■ Work task ■
Please output the whole listing below exactly as it is.

■ Material for the task ■
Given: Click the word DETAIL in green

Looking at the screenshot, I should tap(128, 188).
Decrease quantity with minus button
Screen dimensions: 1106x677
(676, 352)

■ Solution for this exercise ■
Given: Click the word DETAIL in green

Looking at the screenshot, I should tap(128, 188).
Decrease quantity with minus button
Screen dimensions: 1106x677
(676, 352)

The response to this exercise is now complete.